A new way back for Irish emigrants

It is gratifying to see tangible upturns in the activity of native Irish industry, notably among smaller manufacturing enterprises that form part of the essential fabric of many thousands of our local communities. The latest unemployment figures reflect this, while the ESRI has noted it is also beginning to have a positive impact on emigration.

The backdrop is stark.
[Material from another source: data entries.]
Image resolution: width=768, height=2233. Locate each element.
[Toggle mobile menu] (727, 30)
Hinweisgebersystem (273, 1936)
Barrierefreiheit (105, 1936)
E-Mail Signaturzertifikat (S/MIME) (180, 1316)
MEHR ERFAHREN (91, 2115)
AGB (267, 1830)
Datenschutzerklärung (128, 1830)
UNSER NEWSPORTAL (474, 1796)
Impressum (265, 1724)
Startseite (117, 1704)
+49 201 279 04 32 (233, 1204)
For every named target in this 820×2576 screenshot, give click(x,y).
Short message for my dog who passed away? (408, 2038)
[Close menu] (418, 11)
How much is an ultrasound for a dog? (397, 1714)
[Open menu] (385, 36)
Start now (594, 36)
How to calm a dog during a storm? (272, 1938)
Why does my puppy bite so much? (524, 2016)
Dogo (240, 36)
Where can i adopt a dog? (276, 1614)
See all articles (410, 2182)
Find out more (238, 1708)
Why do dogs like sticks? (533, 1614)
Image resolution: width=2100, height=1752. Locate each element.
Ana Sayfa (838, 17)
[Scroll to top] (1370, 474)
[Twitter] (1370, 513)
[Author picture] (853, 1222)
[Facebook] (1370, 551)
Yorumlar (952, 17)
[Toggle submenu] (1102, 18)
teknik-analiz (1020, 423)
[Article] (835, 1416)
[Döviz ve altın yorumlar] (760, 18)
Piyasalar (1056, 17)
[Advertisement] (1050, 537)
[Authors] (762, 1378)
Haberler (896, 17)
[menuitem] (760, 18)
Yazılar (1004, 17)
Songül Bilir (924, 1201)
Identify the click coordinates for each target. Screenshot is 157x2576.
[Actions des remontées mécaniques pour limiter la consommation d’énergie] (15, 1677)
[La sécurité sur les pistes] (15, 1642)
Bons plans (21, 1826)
As a letter writer to The Irish Times noted earlier this month, of the past 10 decades of our independence, “eight have been marked by mass unemployment and mass emigration”. Almost 400,000 have left since 2008.

The latest ESRI estimate underlines this too; some 78,000 people are predicted to leave the country in the year to April 2014. While it is a significant decline compared to recent years, that statistic alone encapsulates the scale of departure; a mass social wrenching from the State - and separate to associated personal traumas for those who felt they had no option but to go, and for their extended families and friends at home for whom January is a quiet, sad month.

A great many were the natural “replenishers” of the economy but felt there was no other option but to leave if meaningful employment and a quality of life were to be found. And yet it has been a hugely empowering experience for tens of thousands of people once “the shock of the new” was overcome as reflected in words of those who contribute to the Generation Emigration section on the irishtimes.com website.

READ MORE

The reality nonetheless is that leaving for most people was prompted in all probability by uncompromising economic duress, and they wish to return home as soon as is practicable - though their lives and skills in a great many instances are being enriched by working abroad. If we are moving into the “recovery phase”, post deep recession and bailout, now is the time for not only the Government, but also cities, towns, business groups and community organisations to plan for the return over the next decade of those who wish to be part of their own place; on Irish soil.

The Clare priest and community activist Fr Harry Bohan in a recent interview with the Irish Examiner suggested "the kind of things that brought us into the era of the Celtic Tiger will not work into the future" if communities are to be re-built and made sustainable. In that vein, the Irish economy needs to reverse the flow with radicalism that is opposite to the free-marketing thinking of the boom that fostered "an economy of exclusion and inequality" to borrow the words of Pope Francis.

This approach should encapsulate the provision of supports that enhance employment - especially jobs that sustain families - a favourable tax regime for those returning home, and incentives that fire-up local enterprise. And this must happen not just in obvious urban centres but also in the smallest villages across the island of Ireland that are now better positioned to counter remoteness through broadband and better roads; one good legacy from our recent traumatic past.